• [Work instructions]
To complete this task, print all the data below exactly but leave out the images.

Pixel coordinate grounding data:

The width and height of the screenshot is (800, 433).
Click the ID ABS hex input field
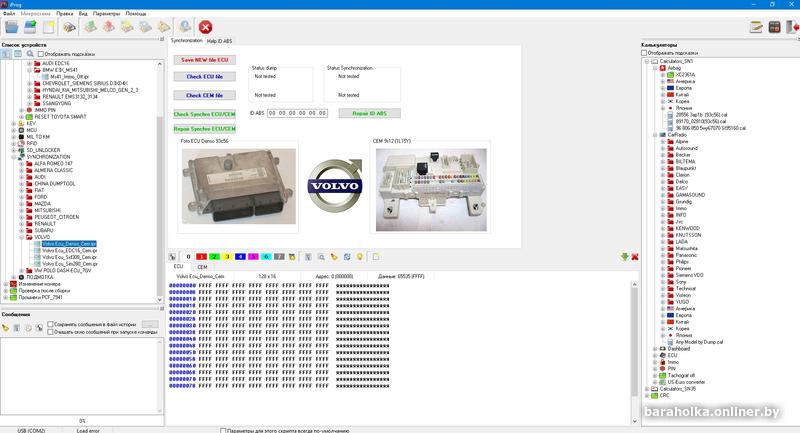pos(298,114)
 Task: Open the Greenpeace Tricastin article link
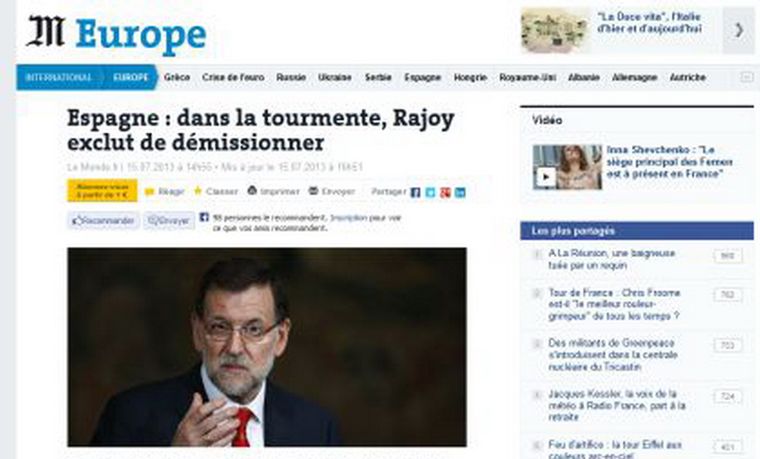coord(613,355)
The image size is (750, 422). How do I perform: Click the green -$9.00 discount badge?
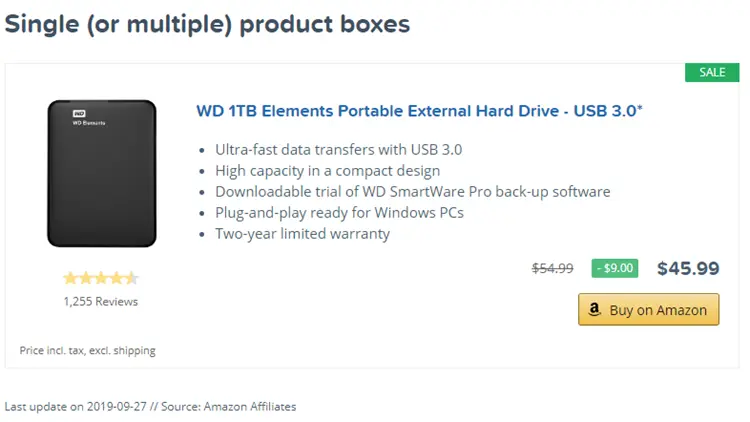(615, 268)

• [Answer to the problem]
The width and height of the screenshot is (800, 433).
Click the ID ABS hex input field
pos(298,114)
 Task: Open the Greenpeace Tricastin article link
coord(613,355)
The image size is (750, 422). How do I perform: Click the green -$9.00 discount badge?
(615, 268)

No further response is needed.